Yes, it is common for every nation or even region. People tend to forget that one usually is exposed only to the very best of international work but to everything from ones own territory, including the very mediocre fare. Believe me, there are substandard and mediocre films made everywhere. Truly great cinema is rare all over the world.

On the other hand, do you feel a renewed spirit in the young generation? If yes, how does it appear?
Of course there is a new spirit. There always is and cinema would be dead without it. The interesting part is that the renewal will most likely appear from an unexpected angle. We tend to want to predict the truly new stuff, which is a contradiction in itself. The only constant (apart from change) is the human need for visual storytelling – preferable in a communal experience, i.e. with a large simultaneous audience.

There’s a lot of Swiss films in festivals, but they have a hard time in official competitions of major A-List-festivals, how do you explain that?
1. Maybe they’re not good enough, 2. Maybe they are presented in a weak way or context, 3. Maybe they are not good enough (this may be true for most films and nations by the way, including the Dutch)

The market share of Swiss films in local movie theaters in 2015 was only 5.52 percent. What do you make of it?
Well, that is not good. The Netherlands has had a market share of almost 20 percent of Dutch films for several years now, but a couple decades ago it was frighteningly low as well. There needs to be a certain depth of field, from hardcore auteur arthouse to mainstream entertainment. Diversity of (film) culture is a hugely important factor to any society. This is why film festivals for instance are so important, especially if they serve to broaden the view on what cinema can be. This is the mission of IFFR and I believe Locarno is infused by that same spirit. For the Swiss film industry, the filmmakers and talents, the room for development is dependent on the appreciation for the work, at festivals, and throughout the year at the (regular) box office.
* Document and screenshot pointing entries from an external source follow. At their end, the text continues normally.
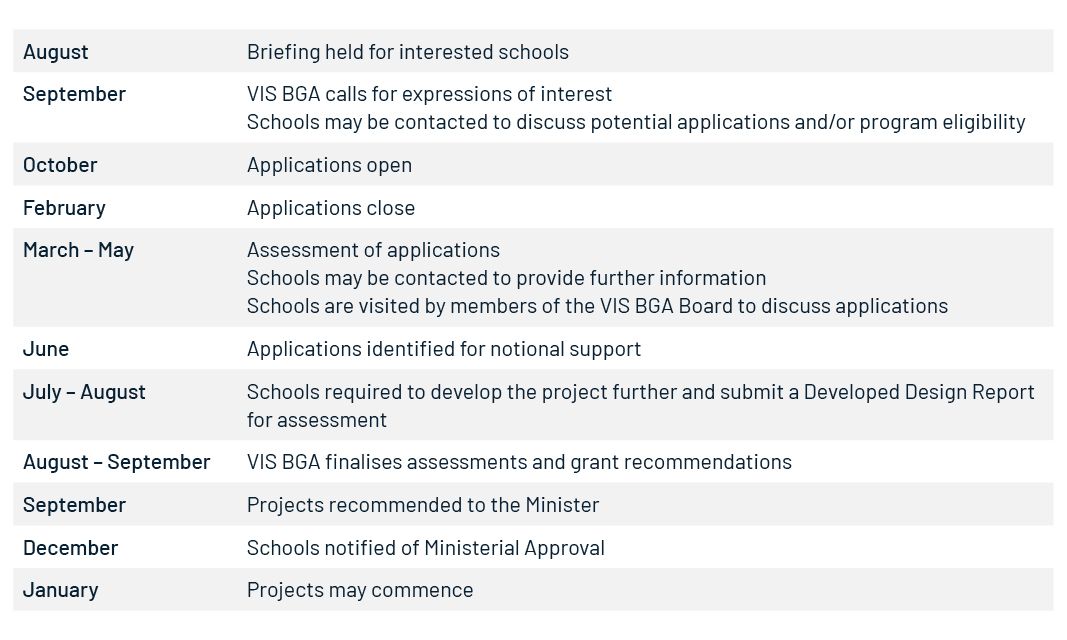Viewport: 1067px width, 640px height.
Task: Click the 'Applications close' entry
Action: click(331, 208)
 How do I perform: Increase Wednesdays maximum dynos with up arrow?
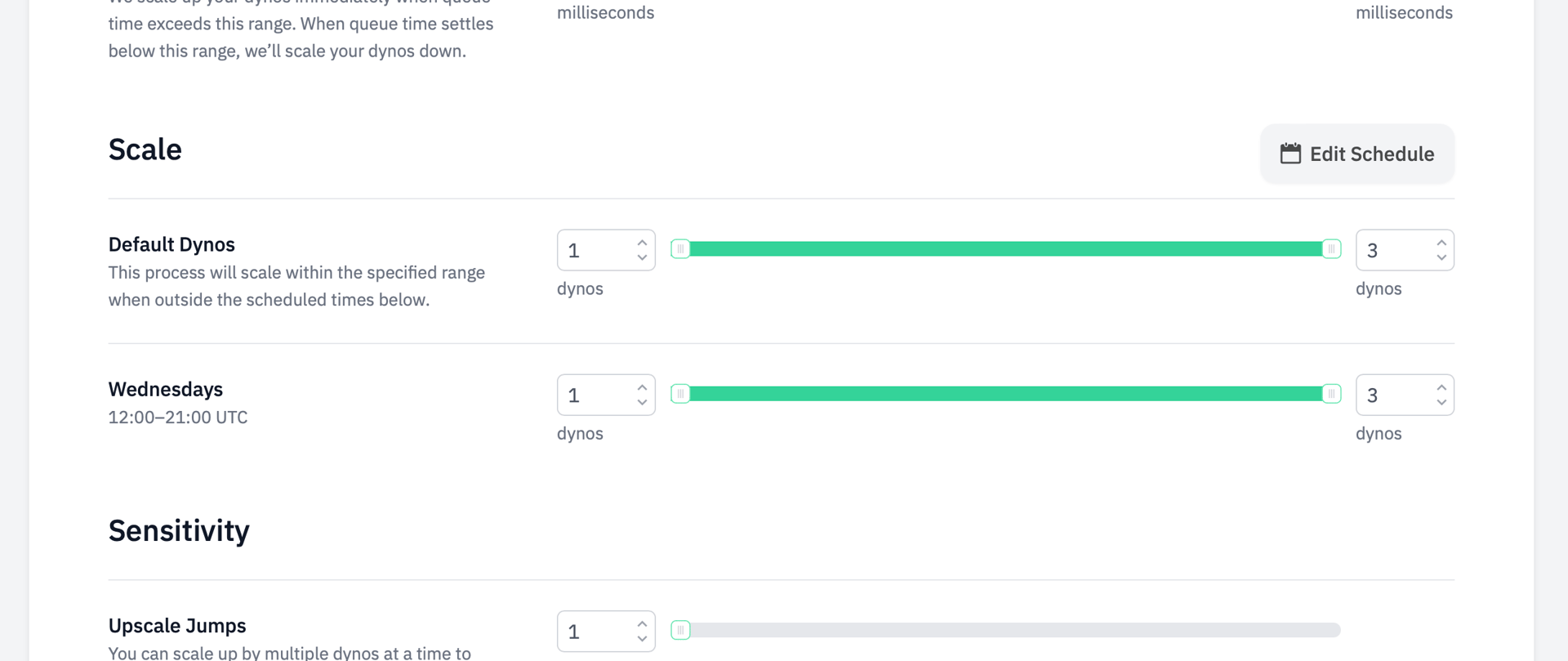(1441, 387)
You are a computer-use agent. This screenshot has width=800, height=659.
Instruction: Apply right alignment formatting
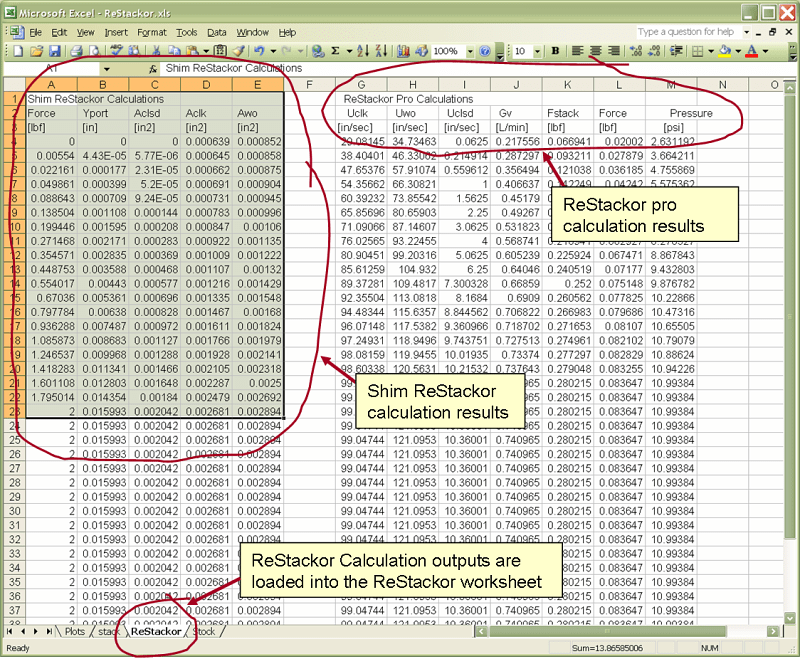[x=615, y=48]
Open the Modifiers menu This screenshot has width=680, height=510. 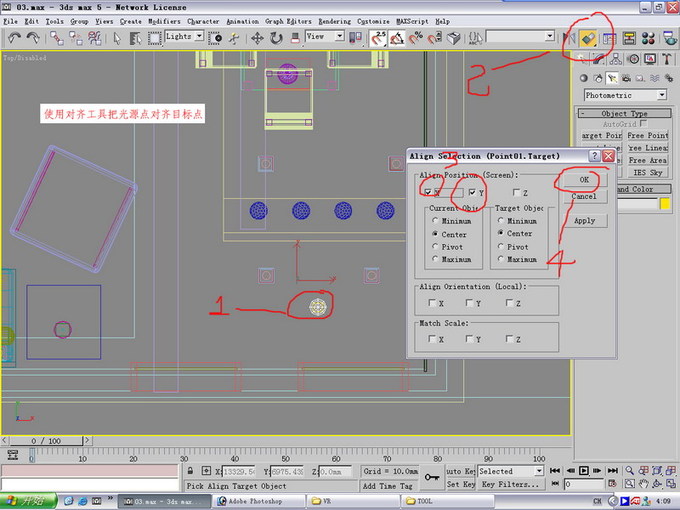click(164, 20)
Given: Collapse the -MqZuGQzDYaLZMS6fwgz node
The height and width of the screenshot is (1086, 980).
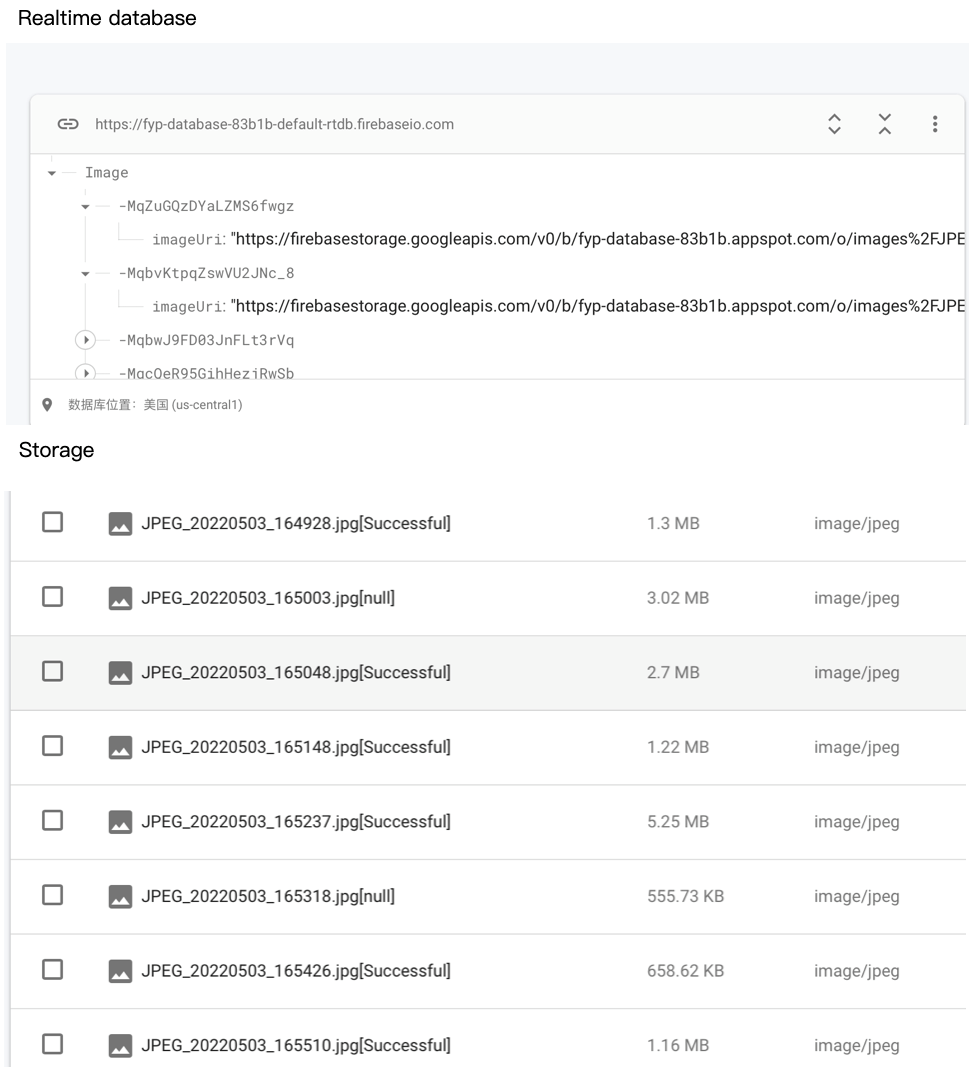Looking at the screenshot, I should coord(86,207).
There’s more and more productions coming out. What would be your advice to young filmmakers in order not to go under the radar?
It has never been so easy to make a film. In theory everyone with a smartphone can shoot, edit and distribute their movies. At the same time it has never been so hard to get films noticed. The cliché about luck it probably very true. But at the end of the day the only true way to make an impact to is be outspoken, realistic and ambitious. Never mistake professionalism or market awareness for artistic compromise. Don’t cater to or try to please a specific audience, but be very, very aware of who you are talking to. Even an audience of one can be a valid audience (but don’t expect to get funding for that). There is no excuse for mediocrity. But my only real advice to young filmmakers is to watch other people’s films. Look around at the films that are made, how they are made, why they are made.

What would you recommend to filmmakers and producers who cannot show their films in theaters ?
At IFFR we’ve developed something we call IFFR Unleashed. IFFR Unleashed helps selected festival films to find audiences through key Video On Demand (VOD) platforms around the world. It is a long-term commitment to help navigate the often daunting, and occasionally exasperating, on-demand landscape. We try to combine this with other distribution initiatives and event programming. At IFFR we believe context is crucial. People may get disappointed if they get lost or are being served something they cannot put into context. Whereas they may be able to truly appreciate the cinematic achievements of (new) work if presented in the right manner.